Of course, the Patriots had star WR Wes Welker in that game, although he had just returned from a two-game absence due to injury. Welker wasn’t a huge factor against Baltimore with six catches for 48 yards, although he was targeted 10 times by Brady. The Pats won’t have Welker this time around or at all this postseason after he tore ligaments in his knee in the regular-season finale against Houston.
And some would argue that Welker is the second-most important player on the team behind Brady. How important? Well, he led the league in catches despite missing basically three games, and Brady’s completion percentage with Welker in the lineup is more than 11 points higher this season (68) than it is without him (56.3). With Welker on the field, Brady averaged 8.3 yards per pass, and without him only 5.9 yards.
Welker simply opens up both the deep throws to Randy Moss and the running game by being Brady’s security blanket and being able to make yards after the catch. Rookie Julian Edelman had a nice game when Welker went out very early against the Texans, but it’s unrealistic to expect anything approaching Welker’s numbers in the playoffs.
New England has never lost to Baltimore in five meetings (this is the first in the playoffs), and the Pats have won 23 straight games at home when Brady has started – they were the only home unbeaten team this season (5-3 ATS) and averaged better than 31 points there.
There are only two teams in the playoff with losing road records this season, and they are both in this game. The good news for Baltimore (3-5 on the road, 3-4-1 ATS) is that it enters off a road win over Oakland. The bad news is that the Ravens’ only two road wins since Week 2 are against the lousy Raiders and Browns. And that Week 2 road win in San Diego was well before the notoriously slow-starting Chargers got their heads on straight. In fact, if you throw out that San Diego victory, Baltimore’s eight wins came against teams with a combined record of 45-83.
Ray Rice figures to be the key to Baltimore’s offense. In that first meeting, he had 152 total yards on 16 touches but didn’t score. The Ravens averaged 6.8 yards per carry in that Week 4 game, but the Pats also were without top linebacker Jerod Mayo, the team’s leading tackler.
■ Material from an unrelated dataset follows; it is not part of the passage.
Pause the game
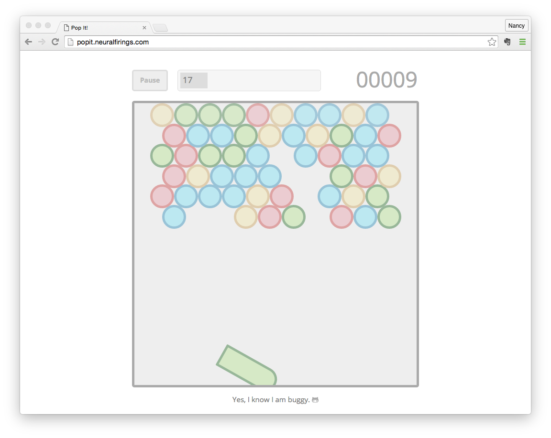The width and height of the screenshot is (551, 438). pyautogui.click(x=150, y=80)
Rice is also the Ravens’ leading receiver with 78 catches. Obviously the Ravens need QB Joe Flacco on his game, but he struggled some in the final two games of the regular season. Look for the Pats to blitz him often.
The wild card in this game has to be Ravens safety Ed Reed, who probably won’t be 100 percent after missing four of the final five games of the season with a groin injury. He had two picks in the wild-card win over Miami last season, returning one for a TD – he has 13 career returns for TDs. As long as he doesn’t bring one back, New England should win a close game.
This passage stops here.